Chase Daniel posted the signature performance of his Heisman finalist season going 40-for-49 for 361 yards and three touchdowns in likely the best big game performance in school history. Danario Alexander had 117 yards receiving and Tony Temple provided balance with 98 on the ground as Missouri laid claim to the division title. The Tigers would enter the Big 12 Championship as the No. 1 team in America, but would fall to Oklahoma and head to the Cotton Bowl to end their season with a 12th win.

Other games of note

I covered the kicked ball game as a student in 1997 (was actually standing right behind the north end zone watching the kick and catch unfold). I also saw Devin West run for a school record 319 yards against Kansas in 1998 and ended that season with the Tigers at the Insight Bowl against West Virginia, the program's first bowl victory since the 1981 Tangerine Bowl. A loss to Michael Bishop and Kansas State in that same season was also one of the better ones I've ever seen in person.

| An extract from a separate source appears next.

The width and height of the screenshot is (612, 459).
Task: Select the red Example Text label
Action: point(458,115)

Since returning in 2003, other games I considered but didn't include were a 41-40 overtime win over Middle Tennessee that Pinkel often referenced as a turning point for his program, the Moe Miracle against San Diego State in 2010, the wins over Nebraska and Illinois in 2007 and Maty Mauk's debut as a starter against Florida in 2013. There was also the 2005 Independence Bowl comeback against South Carolina, but I did not cover that game in person. Ultimately I went with the ten listed above.